Exercise a high degree of caution in Moldova due to the impacts of the armed conflict in Ukraine.
Transnistria - Avoid all travel
Avoid all travel to Transnistria, in northeast Moldova due to the risk of armed conflict.
If you are in Transnistria, you should leave immediately.
Our ability to provide consular services in this region is severely limited.
Safety and security
Impacts of the armed conflict in Ukraine
In February 2022, Russia began a military invasion of Ukraine.
There has been a significant increase in the number of displaced persons entering Moldova from Ukraine.
Moldova has declared a state of emergency. There are long delays at border crossings. Transportation and other essential services may be strained due to the high demand.
If you reside in Moldova or are transiting through the country:
- expect highly congested routes and transportation delays
- contact your transport carrier to determine whether the situation could disrupt your onward travel
- follow the instructions of local authorities
- monitor trustworthy news sources to stay informed on the evolving situation
Transnistria is a separatist region, located in eastern Moldova along the Ukrainian border, which is not under Moldovan government control. The security situation may be unstable and unpredictable, particularly since the Russian invasion of Ukraine.
In late April 2022, several explosions occurred in the region. There is a risk of armed conflict. The situation could deteriorate rapidly.
Avoid all travel to Transnistria.
If you are currently there, you should leave immediately. You should also expect checkpoints and long delays on the roads between this region and the rest of Moldova.
Our ability to provide consular services in this area is severely limited.

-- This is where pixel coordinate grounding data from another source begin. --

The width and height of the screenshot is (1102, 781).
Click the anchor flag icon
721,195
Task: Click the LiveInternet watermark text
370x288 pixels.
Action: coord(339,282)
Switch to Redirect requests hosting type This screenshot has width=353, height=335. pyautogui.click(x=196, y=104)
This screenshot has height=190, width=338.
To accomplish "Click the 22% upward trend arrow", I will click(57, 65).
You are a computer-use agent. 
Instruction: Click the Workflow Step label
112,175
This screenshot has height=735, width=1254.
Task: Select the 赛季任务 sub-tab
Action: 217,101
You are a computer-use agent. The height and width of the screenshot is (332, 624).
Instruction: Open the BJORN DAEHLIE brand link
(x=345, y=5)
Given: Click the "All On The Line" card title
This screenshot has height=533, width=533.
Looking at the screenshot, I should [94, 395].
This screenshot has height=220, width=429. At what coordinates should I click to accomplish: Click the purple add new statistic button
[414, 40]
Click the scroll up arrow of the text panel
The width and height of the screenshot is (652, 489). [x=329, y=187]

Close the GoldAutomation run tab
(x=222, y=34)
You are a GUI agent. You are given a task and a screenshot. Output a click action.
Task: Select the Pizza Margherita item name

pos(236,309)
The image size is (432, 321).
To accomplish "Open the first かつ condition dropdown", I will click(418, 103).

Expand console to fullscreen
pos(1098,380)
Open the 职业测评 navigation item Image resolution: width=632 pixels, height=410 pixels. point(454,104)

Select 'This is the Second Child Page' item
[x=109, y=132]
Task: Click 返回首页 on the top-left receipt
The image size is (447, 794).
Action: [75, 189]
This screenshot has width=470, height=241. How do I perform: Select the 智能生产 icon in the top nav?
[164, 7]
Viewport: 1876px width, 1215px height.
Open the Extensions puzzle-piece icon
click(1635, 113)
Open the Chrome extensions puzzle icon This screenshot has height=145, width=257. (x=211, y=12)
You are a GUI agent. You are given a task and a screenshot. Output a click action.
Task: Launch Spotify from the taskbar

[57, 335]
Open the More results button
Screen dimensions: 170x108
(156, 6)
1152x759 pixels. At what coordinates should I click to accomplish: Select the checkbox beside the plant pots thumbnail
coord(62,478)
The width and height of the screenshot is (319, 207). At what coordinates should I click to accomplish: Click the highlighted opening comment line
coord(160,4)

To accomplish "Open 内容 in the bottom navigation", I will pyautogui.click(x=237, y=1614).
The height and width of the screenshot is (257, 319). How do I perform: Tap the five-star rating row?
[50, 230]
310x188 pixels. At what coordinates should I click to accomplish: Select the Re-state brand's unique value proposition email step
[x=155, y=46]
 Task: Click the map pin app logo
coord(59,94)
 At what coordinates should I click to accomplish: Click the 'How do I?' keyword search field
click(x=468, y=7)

If you choose to remain in Transnistria despite this advisory:
- monitor trustworthy news sources to stay informed on the evolving situation
- follow the instructions of local authorities
- ensure that your passport and other travel documents are secure at all times
- maintain a supply of basic food, water and medications
- review your personal security plans on a daily basis
- inform a family member or friend of your whereabouts
- register and update your contact information through the Registration of Canadians Abroad service and encourage other Canadian citizens in Moldova to do so
Petty crime such as pickpocketing and purse snatching occurs, particularly in the capital, Chisinau. Common targets for criminal activity include public transportation, hotels, bars, restaurants and other public areas.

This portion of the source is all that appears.